The longitudinal effects of ovariectomy on the morphometric, densitometric and mechanical properties in the murine tibia: A comparison between two mouse strains.

Oestrogen deficiency-related bone loss in the ovariectomized (OVX) mouse is a common model for osteoporosis. However, a comprehensive in vivo assessment of intervention-related changes in multiple bone properties, and in multiple mouse strains, is required in order to identify an appropriate model for future evaluation of novel anti-osteoporotic therapies.
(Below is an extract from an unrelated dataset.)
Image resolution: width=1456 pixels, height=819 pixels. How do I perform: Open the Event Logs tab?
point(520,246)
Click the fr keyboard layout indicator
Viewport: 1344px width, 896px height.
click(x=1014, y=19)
The aim of this study was to evaluate the effect of OVX on the morphometric and densitometric properties measured in the microCT images and the mechanical properties estimated with finite element models of the tibia in two mouse strains, C57BL/6 and BALB/c. 14-weeks-old female C57BL/6 and BALB/c mice were divided into two groups per strain: (1) ovariectomized, (2) non-operated control. The right tibia was scanned at baseline (14 weeks) and then every two weeks thereafter, until 24-weeks-old, using in vivo microCT. Changes in trabecular and cortical bone morphometry, spatiotemporal changes in densitometric properties and in mechanical properties (from micro-finite element (μFE) analysis) were computed. Differences between OVX and non-operated controls were evaluated by ANCOVA, adjusted for 14-weeks baseline. In morphometry, trabecular bone mass was significantly reduced in both C57BL/6 and BALB/c from four weeks following surgery. Though the OVX-effect was transient in BALB/c as bone mass reached skeletal homeostasis. OVX inhibited the age-related thickening of cortical bone only in C57BL/6. In both strains, increments in bone mineral content were significantly lower with OVX only in the proximal tibia, with intervention-related differences increasing with time. OVX had no effect on μFE estimates of stiffness nor failure load in either strain. The results of this study show strain-, time- and region-(trabecular or cortical) dependent changes in morphometric and densitometric properties. These findings highlight the importance of choosing an appropriate mouse model and time points for research of treatments against accelerated bone resorption.